As the result in Table 2.2, JVM has the similar performance on both Linux and Windows OS. Although WHAM is much faster and has more numbers of read mapped to reference, it needs to write parameters and build an index on the reference genome. In addition, WHAM ignores the memory limitation from personal computer during the mapping progress. JVM has a better performance than MAPNEXT on both speed and mapping rate.

5.2 Test by Real Datasets

We evaluate three programs on a computer with dual 2.00 GHz AMD Turion 64 2-core CPUs, and 4G of DDR2 main memory, running Linux OS. We choose two real datasets containing 20,099,013 and 17,680,937 Illumina single-end resequencing reads (length 49 bp), which were generated from mRNA-Seq of zebra fish. We call the two datasets as dataset 1 and 2. Two read files are two different growth stages of zebra fish. Concerning the time consumption and feature of JVM, we get the same part from dataset 1 and mapping to the zebra fish chromosome 25, the result of three programs show in Table 2.3. In the same way, we take out part of dataset 2 and mapping to the chromosome 22. It gives the performance of each program. We finally run JVM on Windows 7 OS with the same computer configuration in the previous tests.

Table 2.3 Mapping 20,099,013 49 bp-long real reads to the zebra fish chromosome 25 (38,499,472 bp)

In the article of WHAM, the author claimed and verified that WHAM was a very fast alignment method. It is often orders of magnitude faster than BOWTIE [8] and RBSA [9]. From the results shown in Table 2.3, total time consumption of WHAM is much less than JVM and MAPNEXT. That is, we also confirmed its conclusion by our experiment. Although JVM is not as fast as WHAM, JVM has a better performance on mapping number. JVM has mapped nearly 20 % more reads than WHAM.

JVM has great advantage over MAPNEXT on time consumption. JVM finished alignment in 235.670 s, while MAPNEXT done in 480.000 s. In terms of mapped reads, MAPNEXT has only 1001 reads mapping to chromosome 25, but JVM has found 37009 reads, it is dozens of times to MAPNEXT.

We also run JVM on Windows 7 OS, we get the same result as that on the Linux OS.

In order to valid the effectiveness of the results in Table 2.3, we not only adjust the read and reference document, but also reset parameters on indexing and mapping progress of WHAM and MAPNEXT. As it is indicated by Table 2.4, the same result can be concluded.

Table 2.4 Mapping 17,680,937 49 bp-long real reads to the zebra fish chromosome 22 (42,261,000 bp)

5.3 Conclusion and Discussion

As it is demonstrated by above analysis, our developed JVM does a better overall performance than MAPNEXT. And JVM can find more hit reads than WHAM. Based on the efficiency and sensitivity on alignment, we believe that further development and functionality research is not only necessary but also feasible.

We have to admit that JVM is still in the process of improving.
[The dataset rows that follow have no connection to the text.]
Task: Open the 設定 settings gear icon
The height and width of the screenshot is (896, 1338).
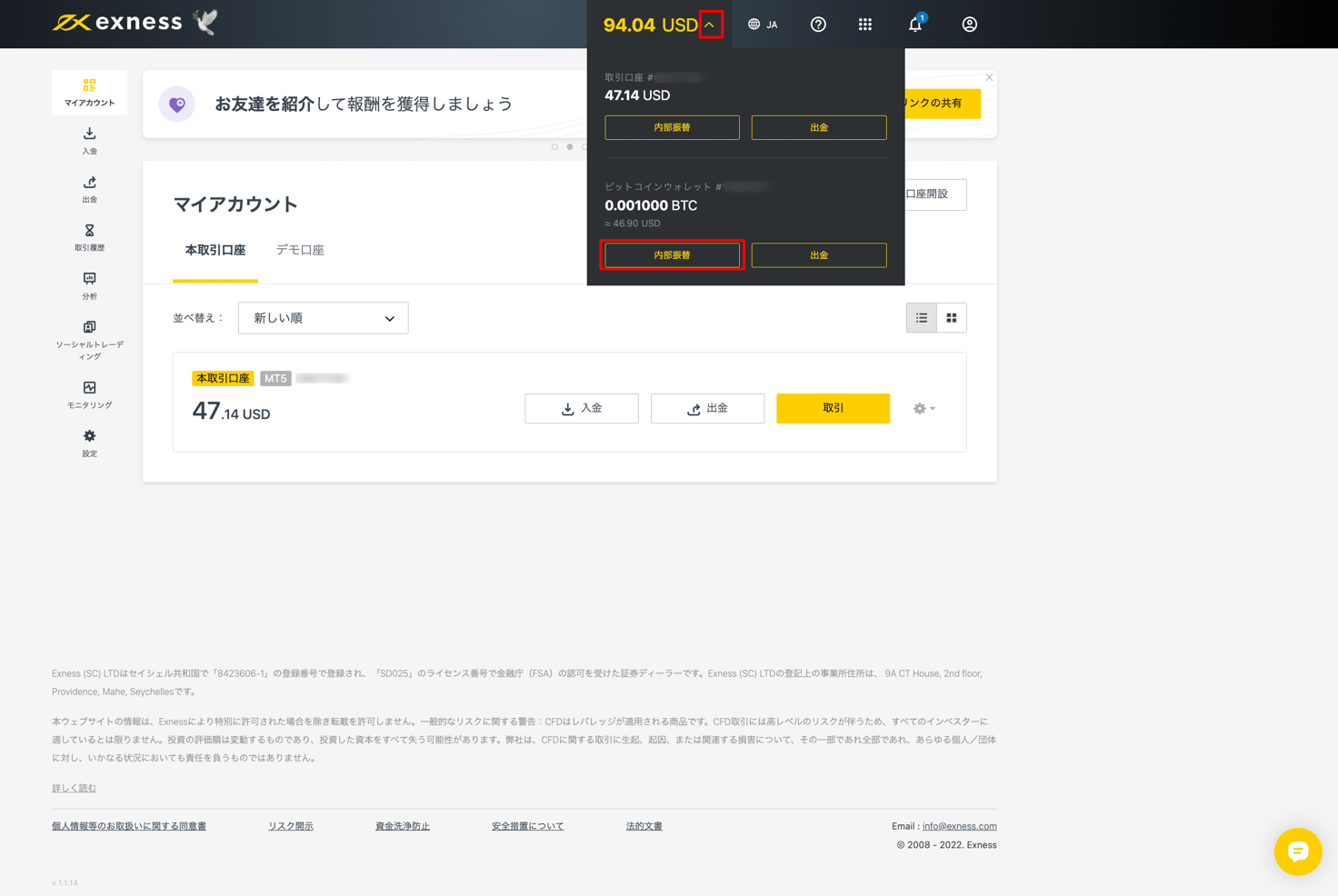Action: point(89,441)
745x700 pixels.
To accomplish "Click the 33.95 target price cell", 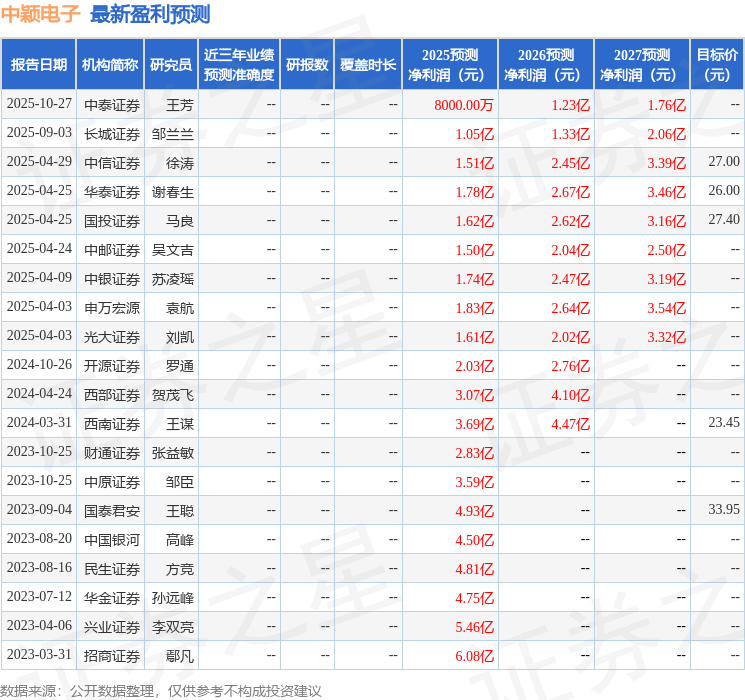I will pos(723,510).
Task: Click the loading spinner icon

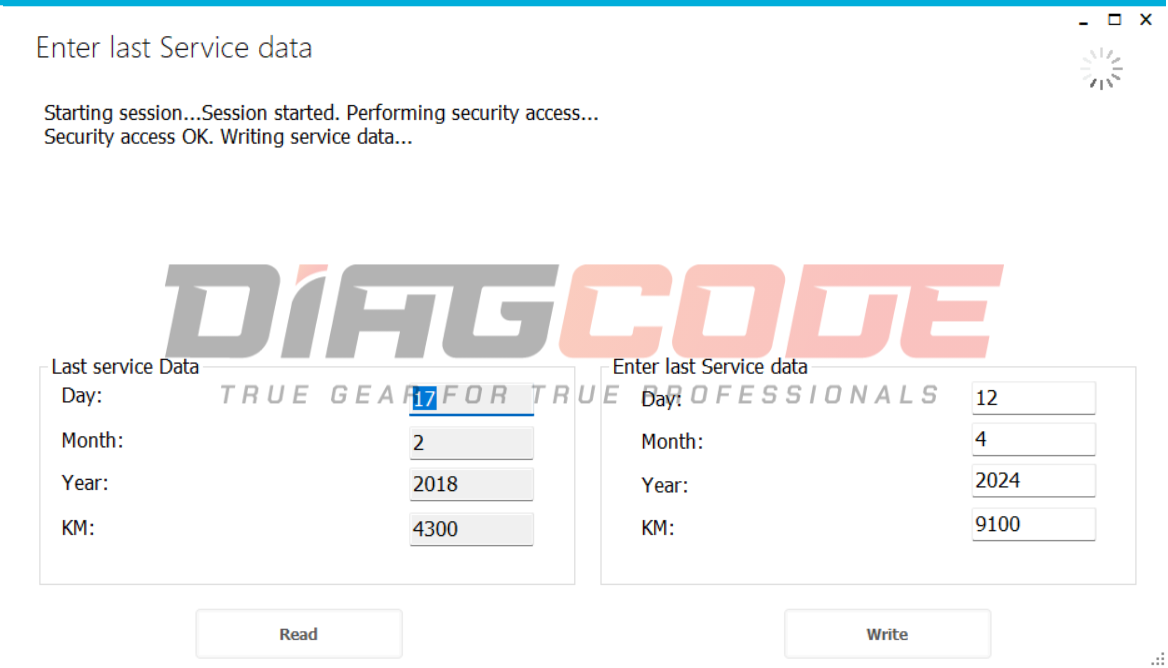Action: pos(1102,69)
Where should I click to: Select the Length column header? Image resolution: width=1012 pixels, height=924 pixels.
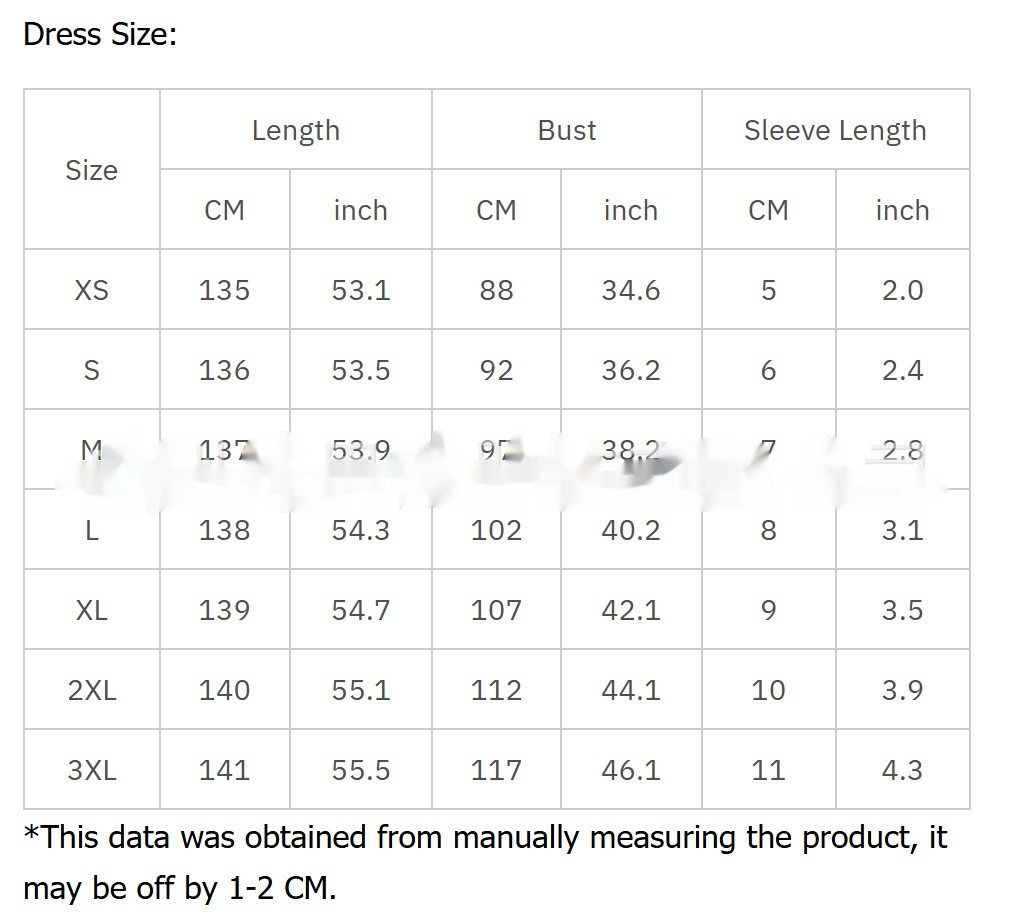coord(296,130)
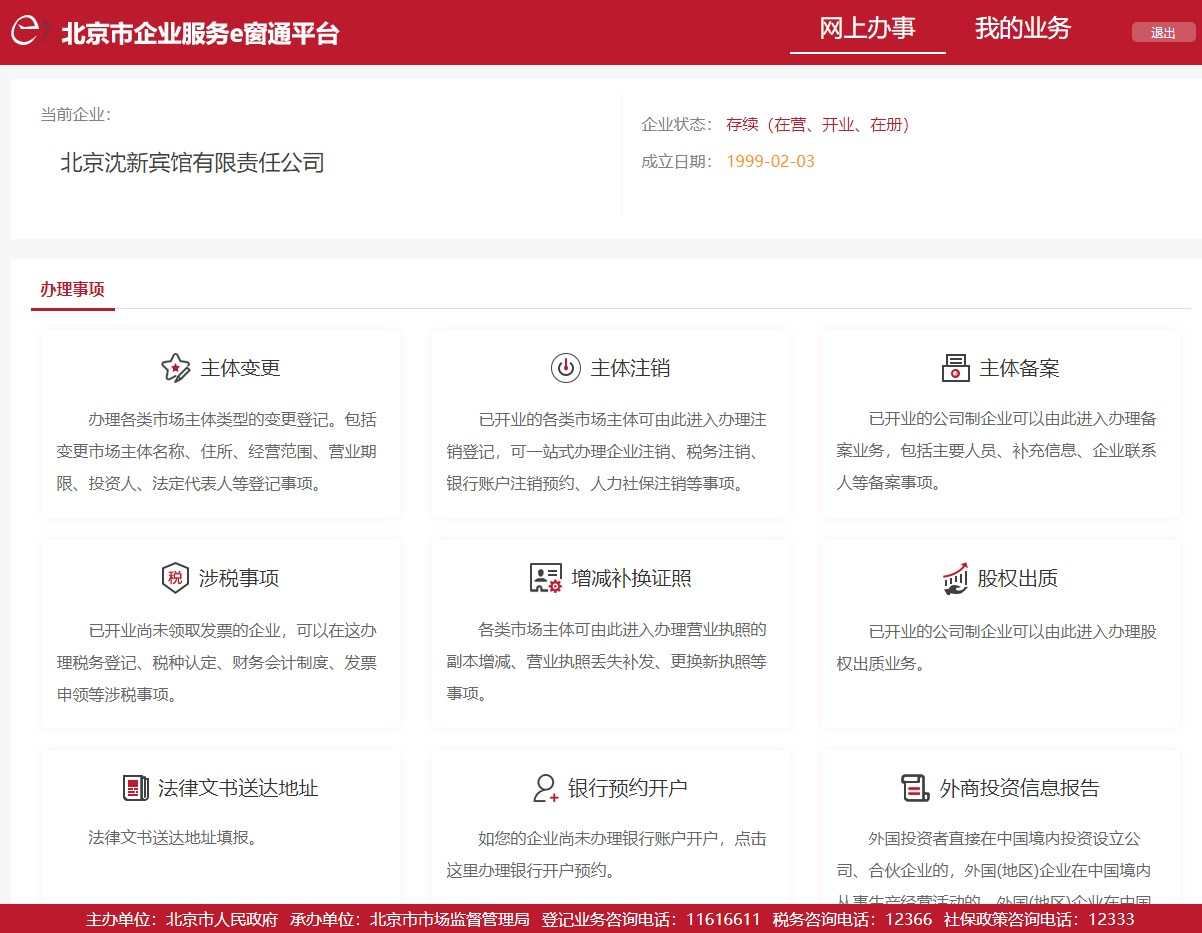The height and width of the screenshot is (933, 1202).
Task: Click the tax shield icon beside 涉税事项
Action: pos(175,578)
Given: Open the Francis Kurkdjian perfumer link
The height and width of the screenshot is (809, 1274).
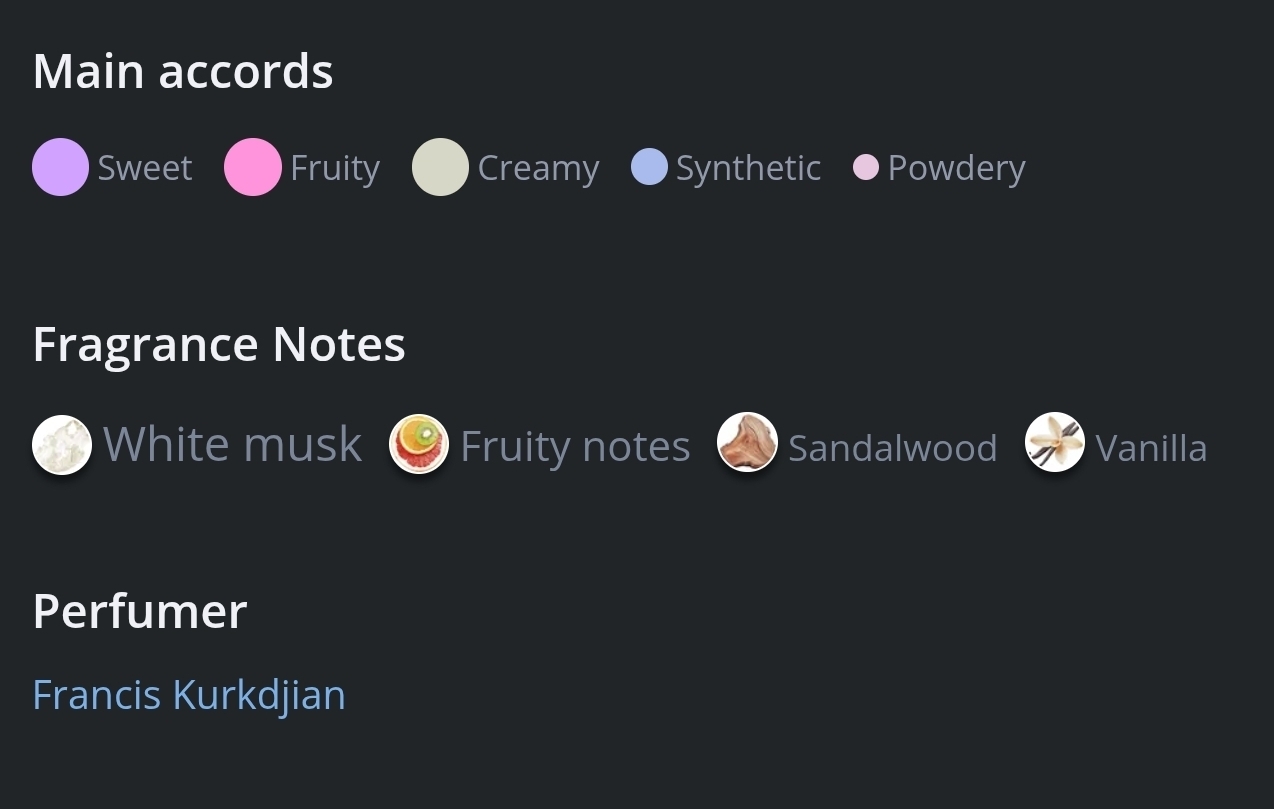Looking at the screenshot, I should click(189, 695).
As a feature of JVM different from other software, file block is the first target which should be deal with. Now that the order of read part document aligned to reference chromosome document is defined, as the example showing in Fig. 2.1, we can take parallel processing method to accelerate the alignment speed. We can regulate the number of parallel threats based on the total number of physical cores in test machine. So application of parallelization processing mechanism in JVM is the next work we should to do.

In addition, alignment is just the first step in analysing and processing the next generation sequencing data. Further researches based on JVM such as gene fusion and gene expression profiles will be launched.